Restate word for word the lines below, from the one containing "Image resolution: width=266" through the final line, with no pictures included.

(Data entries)
********************

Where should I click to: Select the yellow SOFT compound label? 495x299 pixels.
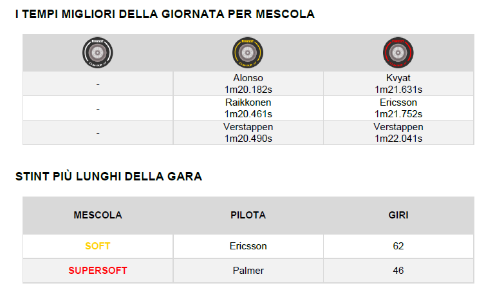click(98, 246)
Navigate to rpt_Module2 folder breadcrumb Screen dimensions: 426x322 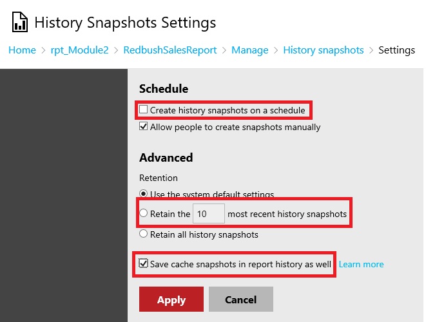click(78, 50)
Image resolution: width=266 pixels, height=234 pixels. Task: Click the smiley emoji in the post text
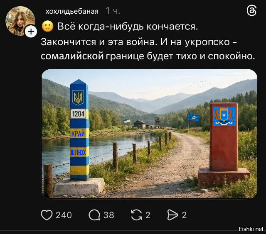click(x=47, y=26)
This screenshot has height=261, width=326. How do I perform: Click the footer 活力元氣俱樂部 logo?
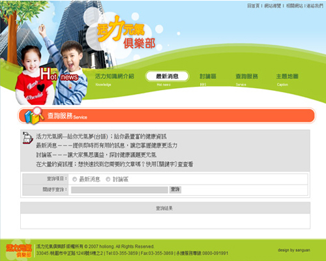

********************

--- SOLVED EXERCISE ---
Image resolution: width=266 pixels, height=234 pixels. Task: Click the smiley emoji in the post text
click(x=47, y=26)
This screenshot has height=261, width=326. How do I perform: Click the footer 活力元氣俱樂部 logo?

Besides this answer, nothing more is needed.